Religion permeated every aspect of pre-Columbian life. Even ballgames were sacred because they were re-enactments of the eternal battle between the forces of life and the forces of death.
Never mind losing a multimillion-dollar contract. The Aztec games were really serious business in which the captain of the losing team was liable to be sacrificed to the gods. (Young men about to be sacrificed were given hallucinogenic drugs so they would die in good spirits.)
A pre-classic seated shaman figure made of clay (the shamans, or priests, served as intercessors with good and evil spirits) is a lively character. With one arm extended sideways, umpire style, his head turned in profile and his legs splayed, he seems to be attuned to every vibration of the cosmos.
Each image and design in pre-Columbian art is a physical manifestation of a myth or ritual by which the culture defined itself. The two heads on a clay incense burner made between 1200 and 1500 in what is now Costa Rica refer to many dual forces at work in the world: male and female, matter and energy, positive and negative. The empty-looking eyes in one sculpture mark the figure as a sun god; a shaman has a hunched back. A painted vase figure wearing a red scarf tips off the viewer that the scene is a sacrificial rite.
This exhibit, which condenses a great deal of information in manageable wall labels and presents a wisely limited number of individual pieces, offers a fine introduction to a huge subject. The sensitive installation by the Bowers' unsung hero, longtime exhibit designer Paul Johnson, accounts for much of the user-friendly appeal of the show.

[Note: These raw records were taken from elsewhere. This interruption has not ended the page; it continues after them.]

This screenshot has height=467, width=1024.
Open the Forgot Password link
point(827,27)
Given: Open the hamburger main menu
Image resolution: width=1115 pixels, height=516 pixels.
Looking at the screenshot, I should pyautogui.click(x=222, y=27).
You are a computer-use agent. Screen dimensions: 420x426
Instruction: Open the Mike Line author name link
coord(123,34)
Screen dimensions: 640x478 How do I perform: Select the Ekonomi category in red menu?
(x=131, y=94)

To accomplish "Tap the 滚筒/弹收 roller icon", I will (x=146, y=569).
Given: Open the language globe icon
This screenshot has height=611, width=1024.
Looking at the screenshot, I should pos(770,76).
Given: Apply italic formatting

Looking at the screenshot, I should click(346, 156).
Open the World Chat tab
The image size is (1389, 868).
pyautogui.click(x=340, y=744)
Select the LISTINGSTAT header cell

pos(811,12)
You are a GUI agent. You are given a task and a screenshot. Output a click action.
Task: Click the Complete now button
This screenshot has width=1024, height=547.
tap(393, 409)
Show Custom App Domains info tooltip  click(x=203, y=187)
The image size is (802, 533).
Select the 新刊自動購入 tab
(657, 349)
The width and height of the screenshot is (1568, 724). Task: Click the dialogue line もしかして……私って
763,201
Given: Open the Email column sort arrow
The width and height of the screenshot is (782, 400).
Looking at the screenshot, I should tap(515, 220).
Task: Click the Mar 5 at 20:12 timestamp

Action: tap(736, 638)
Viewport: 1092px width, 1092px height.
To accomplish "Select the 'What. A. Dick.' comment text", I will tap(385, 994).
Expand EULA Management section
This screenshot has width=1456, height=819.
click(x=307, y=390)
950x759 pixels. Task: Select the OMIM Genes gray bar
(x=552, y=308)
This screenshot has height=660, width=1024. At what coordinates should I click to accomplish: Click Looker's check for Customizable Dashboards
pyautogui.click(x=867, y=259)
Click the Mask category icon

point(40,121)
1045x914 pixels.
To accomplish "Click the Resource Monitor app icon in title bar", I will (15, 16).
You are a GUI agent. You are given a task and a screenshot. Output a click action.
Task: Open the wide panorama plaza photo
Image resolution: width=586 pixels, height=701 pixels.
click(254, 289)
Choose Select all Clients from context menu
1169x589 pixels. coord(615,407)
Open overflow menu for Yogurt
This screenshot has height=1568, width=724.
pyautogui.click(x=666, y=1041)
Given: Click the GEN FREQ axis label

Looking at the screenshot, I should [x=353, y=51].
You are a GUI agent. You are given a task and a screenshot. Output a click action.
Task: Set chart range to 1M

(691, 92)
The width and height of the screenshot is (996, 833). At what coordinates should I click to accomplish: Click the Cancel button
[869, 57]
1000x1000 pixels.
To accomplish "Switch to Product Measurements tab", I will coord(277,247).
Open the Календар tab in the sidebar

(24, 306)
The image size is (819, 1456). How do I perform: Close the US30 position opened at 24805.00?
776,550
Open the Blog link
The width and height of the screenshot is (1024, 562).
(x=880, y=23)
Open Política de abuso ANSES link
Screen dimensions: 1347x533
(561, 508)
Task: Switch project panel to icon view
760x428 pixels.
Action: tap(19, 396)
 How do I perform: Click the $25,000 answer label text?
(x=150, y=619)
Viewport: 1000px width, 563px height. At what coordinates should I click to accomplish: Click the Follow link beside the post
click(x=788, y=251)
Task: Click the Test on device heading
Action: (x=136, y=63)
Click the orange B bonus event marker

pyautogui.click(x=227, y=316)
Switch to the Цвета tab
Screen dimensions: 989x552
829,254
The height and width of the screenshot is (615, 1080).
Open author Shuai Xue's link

In contrast, the small Native American Arts gallery offers a rather hectic overview of artifacts of numerous North American tribes, encompassing the Northern Plains, the Arctic, the Pacific Northwest, the Southwest and California. This exhibit serves mostly as an attractive display area for part of the museum's collection of baskets, pots, carvings and articles of clothing.
Viewers can make a few basic cross-cultural comparisons. For example, both the Alaskan Inuit and the Acagchemen tribe living near Catalina Island made soapstone carvings, but their subjects were (predictably) quite different. Northern motifs in carvings from 1940 and 1950 include whales, bears and bundled-up hunters; the Southern Californian Indians from about 1600 seem to have specialized in hook-like pelican heads.
The newly installed California and Orange County history galleries have a depressingly old-fashioned, macho feel. Broadly sympathetic and detailed treatment of minority cultures, which you can find at (for example) the Gene Autry Western Heritage Museum in Los Angeles, is absent here.
Old photographs, a crucifix, articles of clothing, cattle brands and such take us through the era of the missions and the rancheros (the land grants offered to Mexican citizens of good moral character by the Mexican government after it confiscated the mission properties).
Not a hint of revisionism spoils the traditional gung-ho picture. "Local Indians" were "employed as vaqueros (cowboys)," we read. Full stop. Not a word about exploitation.
The gossamer, gold-embroidered silk net mittens and mantilla comb that belonged to Dona Ysidora Pico Forster (wife of Don Juan Foster, the only non-Latino ranchero owner) look incongruous among all the rough wear.
But the most poignant display is the mock-up of the San Diego County field where the army of Andres Pico (brother of the Mexican governor) wiped out U.S. forces under Gen. Stephen W. Kearny in the Battle of San Pasqual in 1846. The shards of glass from a wine bottle, the dice, the good-luck thimble and the broken starfish are testimonies to human hopes and fears even more basic than nationalism.
In the upstairs gallery, we are suddenly plunked down in the bustling last century of Orange County history. Cheerful orange crate labels and harvesting implements, remnants of sporadic high culture and photographs of sturdy-looking city police with sample ribbons and medals tell the story strictly from a civic booster's point of view.
The fun part is at the end: an interactive video display that allows visitors to call up such topics as "Hughes," "Entertainment" and "Transportation."
The "Hughes" video turns out to be vintage films of a youthful Howard Hughes flying "the fastest plane in the world."